:: Study material ::
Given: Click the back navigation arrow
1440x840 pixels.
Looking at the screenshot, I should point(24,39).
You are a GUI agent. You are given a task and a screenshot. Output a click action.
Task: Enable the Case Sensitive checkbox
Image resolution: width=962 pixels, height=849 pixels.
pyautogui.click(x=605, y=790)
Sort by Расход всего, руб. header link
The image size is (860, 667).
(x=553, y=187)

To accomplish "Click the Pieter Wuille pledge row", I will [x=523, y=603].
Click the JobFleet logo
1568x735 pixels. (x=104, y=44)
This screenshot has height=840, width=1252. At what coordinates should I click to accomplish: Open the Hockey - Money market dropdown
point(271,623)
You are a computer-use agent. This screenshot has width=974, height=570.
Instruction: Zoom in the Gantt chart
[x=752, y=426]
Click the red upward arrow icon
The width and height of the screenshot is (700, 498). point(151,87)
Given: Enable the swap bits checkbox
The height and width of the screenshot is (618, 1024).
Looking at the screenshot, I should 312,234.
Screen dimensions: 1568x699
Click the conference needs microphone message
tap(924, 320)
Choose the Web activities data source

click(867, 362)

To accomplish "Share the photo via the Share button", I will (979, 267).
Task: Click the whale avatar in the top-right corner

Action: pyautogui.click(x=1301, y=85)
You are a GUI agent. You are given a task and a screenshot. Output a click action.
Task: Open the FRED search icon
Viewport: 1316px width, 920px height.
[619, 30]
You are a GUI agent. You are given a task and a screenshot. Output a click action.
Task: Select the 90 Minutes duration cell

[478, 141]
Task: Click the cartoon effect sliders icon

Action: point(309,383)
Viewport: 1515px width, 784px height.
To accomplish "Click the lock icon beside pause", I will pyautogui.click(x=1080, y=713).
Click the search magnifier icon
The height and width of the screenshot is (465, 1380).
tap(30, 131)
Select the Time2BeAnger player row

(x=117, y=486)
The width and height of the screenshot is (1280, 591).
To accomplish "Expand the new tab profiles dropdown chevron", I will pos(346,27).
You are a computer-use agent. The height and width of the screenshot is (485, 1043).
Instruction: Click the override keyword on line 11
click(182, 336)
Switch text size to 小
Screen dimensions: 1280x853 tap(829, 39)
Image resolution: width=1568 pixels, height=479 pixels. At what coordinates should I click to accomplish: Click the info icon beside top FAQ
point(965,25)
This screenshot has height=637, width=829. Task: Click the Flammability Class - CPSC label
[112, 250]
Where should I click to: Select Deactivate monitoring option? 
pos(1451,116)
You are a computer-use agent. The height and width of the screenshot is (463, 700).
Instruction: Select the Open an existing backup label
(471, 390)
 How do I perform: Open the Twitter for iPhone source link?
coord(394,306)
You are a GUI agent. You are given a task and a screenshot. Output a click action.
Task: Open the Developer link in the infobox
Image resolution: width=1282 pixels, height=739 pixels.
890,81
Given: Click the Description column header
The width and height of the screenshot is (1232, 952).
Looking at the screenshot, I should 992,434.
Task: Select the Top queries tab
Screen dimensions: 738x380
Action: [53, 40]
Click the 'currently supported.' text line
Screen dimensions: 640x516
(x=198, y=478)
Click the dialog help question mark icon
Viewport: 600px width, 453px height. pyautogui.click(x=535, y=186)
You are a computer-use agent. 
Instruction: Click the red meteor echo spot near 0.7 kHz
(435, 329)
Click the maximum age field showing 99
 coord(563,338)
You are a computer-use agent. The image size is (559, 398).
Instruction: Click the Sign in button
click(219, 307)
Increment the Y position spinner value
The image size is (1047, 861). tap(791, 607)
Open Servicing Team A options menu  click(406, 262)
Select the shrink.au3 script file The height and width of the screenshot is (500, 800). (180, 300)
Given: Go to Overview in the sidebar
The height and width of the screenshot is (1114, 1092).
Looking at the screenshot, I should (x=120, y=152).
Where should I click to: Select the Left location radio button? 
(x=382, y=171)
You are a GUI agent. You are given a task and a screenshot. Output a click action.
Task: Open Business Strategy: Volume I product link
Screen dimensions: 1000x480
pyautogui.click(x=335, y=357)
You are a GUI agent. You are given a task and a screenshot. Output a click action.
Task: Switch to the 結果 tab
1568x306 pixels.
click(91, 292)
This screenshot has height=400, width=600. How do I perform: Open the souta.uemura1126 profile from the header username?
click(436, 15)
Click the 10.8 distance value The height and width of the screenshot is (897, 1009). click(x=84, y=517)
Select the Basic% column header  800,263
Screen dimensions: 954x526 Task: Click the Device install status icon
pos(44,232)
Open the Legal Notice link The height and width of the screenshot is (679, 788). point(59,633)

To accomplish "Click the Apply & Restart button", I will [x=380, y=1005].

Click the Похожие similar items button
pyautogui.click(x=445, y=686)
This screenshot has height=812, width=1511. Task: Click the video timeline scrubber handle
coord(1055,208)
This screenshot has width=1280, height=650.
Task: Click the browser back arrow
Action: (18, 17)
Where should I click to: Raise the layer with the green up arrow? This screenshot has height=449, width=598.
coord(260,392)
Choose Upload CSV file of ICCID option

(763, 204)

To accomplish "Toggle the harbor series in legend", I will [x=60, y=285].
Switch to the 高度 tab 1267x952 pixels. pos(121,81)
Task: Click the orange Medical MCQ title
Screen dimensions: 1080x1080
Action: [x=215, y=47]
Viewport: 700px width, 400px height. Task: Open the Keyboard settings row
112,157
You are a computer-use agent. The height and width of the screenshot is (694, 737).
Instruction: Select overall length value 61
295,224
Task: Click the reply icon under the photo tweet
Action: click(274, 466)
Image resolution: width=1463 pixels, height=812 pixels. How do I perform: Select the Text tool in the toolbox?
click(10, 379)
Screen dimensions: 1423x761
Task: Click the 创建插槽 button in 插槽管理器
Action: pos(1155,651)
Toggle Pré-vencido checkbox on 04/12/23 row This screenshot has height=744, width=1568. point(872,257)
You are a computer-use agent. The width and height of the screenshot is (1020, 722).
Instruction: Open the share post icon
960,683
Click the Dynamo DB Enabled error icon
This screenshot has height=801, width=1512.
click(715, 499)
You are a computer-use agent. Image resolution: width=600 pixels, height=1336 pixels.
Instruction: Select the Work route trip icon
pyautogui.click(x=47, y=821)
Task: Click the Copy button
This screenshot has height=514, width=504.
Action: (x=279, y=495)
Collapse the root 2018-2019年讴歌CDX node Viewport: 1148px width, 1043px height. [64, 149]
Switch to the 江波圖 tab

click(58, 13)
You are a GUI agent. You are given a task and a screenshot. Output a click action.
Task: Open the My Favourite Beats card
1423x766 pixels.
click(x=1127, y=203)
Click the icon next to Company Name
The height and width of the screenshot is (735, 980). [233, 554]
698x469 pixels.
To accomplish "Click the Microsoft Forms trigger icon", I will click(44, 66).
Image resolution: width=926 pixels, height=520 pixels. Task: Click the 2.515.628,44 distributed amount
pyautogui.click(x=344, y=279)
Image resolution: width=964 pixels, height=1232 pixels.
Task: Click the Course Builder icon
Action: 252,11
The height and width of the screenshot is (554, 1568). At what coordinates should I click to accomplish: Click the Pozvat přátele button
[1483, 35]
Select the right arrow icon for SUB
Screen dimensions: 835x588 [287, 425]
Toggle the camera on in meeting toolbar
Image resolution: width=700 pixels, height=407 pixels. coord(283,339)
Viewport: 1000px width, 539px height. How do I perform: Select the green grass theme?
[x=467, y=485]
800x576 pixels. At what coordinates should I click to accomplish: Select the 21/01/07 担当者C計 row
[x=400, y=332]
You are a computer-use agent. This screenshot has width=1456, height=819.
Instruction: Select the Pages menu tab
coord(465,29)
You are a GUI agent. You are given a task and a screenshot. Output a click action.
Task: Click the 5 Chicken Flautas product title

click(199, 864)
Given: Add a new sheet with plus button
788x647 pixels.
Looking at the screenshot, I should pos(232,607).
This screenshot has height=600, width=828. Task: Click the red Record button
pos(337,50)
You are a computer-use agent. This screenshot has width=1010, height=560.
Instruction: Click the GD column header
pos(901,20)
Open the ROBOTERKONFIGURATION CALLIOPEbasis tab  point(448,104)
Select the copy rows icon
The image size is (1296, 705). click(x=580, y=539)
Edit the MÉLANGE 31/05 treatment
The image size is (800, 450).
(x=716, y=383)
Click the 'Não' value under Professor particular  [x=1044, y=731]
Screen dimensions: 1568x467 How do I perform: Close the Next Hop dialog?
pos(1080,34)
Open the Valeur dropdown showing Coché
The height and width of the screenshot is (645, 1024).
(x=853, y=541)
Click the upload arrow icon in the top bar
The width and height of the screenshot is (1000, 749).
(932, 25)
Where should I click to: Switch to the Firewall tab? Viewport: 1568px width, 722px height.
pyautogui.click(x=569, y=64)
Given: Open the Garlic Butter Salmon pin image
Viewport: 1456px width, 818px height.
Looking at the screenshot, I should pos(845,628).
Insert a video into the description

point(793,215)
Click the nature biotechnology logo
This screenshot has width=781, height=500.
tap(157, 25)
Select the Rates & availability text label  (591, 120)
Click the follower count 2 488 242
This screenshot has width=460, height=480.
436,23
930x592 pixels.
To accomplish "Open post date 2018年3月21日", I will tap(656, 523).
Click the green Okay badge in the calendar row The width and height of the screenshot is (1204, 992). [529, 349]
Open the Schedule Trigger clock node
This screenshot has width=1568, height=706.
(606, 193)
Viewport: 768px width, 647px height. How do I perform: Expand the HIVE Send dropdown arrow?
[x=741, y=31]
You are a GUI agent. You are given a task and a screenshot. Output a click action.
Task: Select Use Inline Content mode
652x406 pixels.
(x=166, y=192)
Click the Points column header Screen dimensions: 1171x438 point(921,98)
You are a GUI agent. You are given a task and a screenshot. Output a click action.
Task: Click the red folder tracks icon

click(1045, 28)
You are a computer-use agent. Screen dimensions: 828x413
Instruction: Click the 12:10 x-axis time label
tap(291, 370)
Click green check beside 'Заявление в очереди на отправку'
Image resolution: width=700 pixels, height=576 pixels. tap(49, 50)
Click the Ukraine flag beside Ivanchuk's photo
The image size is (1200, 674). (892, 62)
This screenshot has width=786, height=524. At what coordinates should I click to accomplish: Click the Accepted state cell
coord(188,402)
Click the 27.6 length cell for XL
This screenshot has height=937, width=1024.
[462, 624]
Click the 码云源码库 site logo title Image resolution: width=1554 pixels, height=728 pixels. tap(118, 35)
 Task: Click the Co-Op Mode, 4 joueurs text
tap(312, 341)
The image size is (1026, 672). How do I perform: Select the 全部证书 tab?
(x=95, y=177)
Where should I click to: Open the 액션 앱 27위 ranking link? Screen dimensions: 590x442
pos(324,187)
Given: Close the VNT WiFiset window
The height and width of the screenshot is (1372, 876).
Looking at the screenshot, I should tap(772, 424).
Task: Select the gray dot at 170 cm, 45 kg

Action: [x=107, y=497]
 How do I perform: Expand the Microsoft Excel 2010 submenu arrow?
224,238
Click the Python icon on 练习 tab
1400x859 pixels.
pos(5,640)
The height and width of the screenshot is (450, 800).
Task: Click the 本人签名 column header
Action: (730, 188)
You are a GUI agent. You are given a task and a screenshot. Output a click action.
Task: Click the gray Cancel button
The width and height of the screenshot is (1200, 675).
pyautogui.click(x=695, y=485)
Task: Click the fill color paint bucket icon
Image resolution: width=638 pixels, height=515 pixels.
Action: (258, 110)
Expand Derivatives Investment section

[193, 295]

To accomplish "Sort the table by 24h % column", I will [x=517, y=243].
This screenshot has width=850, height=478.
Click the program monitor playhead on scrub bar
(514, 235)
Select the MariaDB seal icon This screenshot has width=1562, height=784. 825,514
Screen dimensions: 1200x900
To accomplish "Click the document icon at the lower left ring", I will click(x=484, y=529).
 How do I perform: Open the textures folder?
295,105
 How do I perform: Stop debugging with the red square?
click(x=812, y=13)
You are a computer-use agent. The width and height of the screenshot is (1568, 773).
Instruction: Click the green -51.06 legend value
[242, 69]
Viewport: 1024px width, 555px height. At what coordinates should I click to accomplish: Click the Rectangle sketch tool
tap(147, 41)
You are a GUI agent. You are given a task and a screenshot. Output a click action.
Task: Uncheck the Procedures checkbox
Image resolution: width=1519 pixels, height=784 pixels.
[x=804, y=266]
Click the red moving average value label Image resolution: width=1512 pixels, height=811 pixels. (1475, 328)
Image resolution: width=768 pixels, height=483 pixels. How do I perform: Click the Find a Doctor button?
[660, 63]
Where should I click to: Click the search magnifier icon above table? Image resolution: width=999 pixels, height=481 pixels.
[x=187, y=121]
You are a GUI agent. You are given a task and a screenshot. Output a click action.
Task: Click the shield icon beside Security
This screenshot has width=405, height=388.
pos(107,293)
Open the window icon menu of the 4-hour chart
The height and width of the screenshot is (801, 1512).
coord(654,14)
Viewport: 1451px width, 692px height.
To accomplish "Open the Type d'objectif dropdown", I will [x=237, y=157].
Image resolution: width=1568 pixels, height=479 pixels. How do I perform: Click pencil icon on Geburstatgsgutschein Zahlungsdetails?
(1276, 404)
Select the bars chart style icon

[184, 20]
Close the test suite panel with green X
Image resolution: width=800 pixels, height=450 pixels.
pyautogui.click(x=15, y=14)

:: Task objective ::
In the listing above, find every line with the word "Sort" and copy it out.

:: Exercise result ::
Sort by Расход всего, руб. header link
To accomplish "Sort the table by 24h % column", I will [x=517, y=243].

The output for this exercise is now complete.